In Pictures: See a Curator’s Harrowing Journey From War-Torn Kyiv to Venice to Install the Art for Ukraine’s National Pavilion

Artist Pavlo Makov's installation has now safely arrived to the Venice Biennale.

On February 24, the day Russia attacked Ukraine, Maria Lanko, a co-owner of the Naked Room Gallery in Kyiv, woke up to the sounds of explosions. It was a shock, but not a surprise for Lanko and her community.

Her car had a full tank of gas. Inside the trunk were three boxes filled with bronze funnels, the main components of the installation Fountain of Exhaustion by artist Pavlo Makov, who will represent Ukraine at its national pavilion at the upcoming Venice Biennale.

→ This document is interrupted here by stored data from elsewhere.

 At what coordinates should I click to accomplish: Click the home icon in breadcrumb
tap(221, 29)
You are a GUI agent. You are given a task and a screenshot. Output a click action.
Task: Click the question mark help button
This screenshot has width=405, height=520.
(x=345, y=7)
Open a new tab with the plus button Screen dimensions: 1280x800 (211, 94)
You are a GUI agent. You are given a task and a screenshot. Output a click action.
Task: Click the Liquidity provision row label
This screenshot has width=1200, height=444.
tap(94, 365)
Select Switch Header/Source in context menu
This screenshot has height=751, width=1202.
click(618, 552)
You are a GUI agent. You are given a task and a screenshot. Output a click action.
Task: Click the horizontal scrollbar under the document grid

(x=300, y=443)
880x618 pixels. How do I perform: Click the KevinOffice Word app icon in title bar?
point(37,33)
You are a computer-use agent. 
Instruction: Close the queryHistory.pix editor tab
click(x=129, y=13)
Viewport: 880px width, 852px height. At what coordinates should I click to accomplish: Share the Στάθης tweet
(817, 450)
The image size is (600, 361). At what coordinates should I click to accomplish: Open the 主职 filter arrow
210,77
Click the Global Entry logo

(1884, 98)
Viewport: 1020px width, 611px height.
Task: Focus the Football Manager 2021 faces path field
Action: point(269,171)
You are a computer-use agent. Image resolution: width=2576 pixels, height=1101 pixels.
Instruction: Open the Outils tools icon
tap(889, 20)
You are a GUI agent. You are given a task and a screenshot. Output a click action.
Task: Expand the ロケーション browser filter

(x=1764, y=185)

Lanko, a co-curator of the pavilion, understood that, whatever happened, “I could just take them to Venice, and anyway we will be present there even if it was a symbolic presence,” she said at the Talking Galleries New York conference last week. “At least there will be a part of the work that’s the core of it.”

That night, Lanko hit the road and drove west.

Her journey took three weeks, during which unimaginable things happened back home. “February 24 is the end of history,” she said. “The end of the end of history. We started a new calendar that day.” On the 21st day of the new calendar, Lanko arrived in Venice, soon reuniting with Markov. His installation would become a reality after all—for the first time and almost three decades after its conception, in 1994.

The fountain is a kinetic sculpture consisting of 78 bronze funnels, arranged in the form of a pyramid. The water poured into the top funnel divides into two streams, feeding the funnels below. “Only a few drops reach the bottom, symbolizing exhaustion on a personal and global level,” the curators said in a press release. 

Below are the images of the project and Lanko’s journey from Kyiv to Venice.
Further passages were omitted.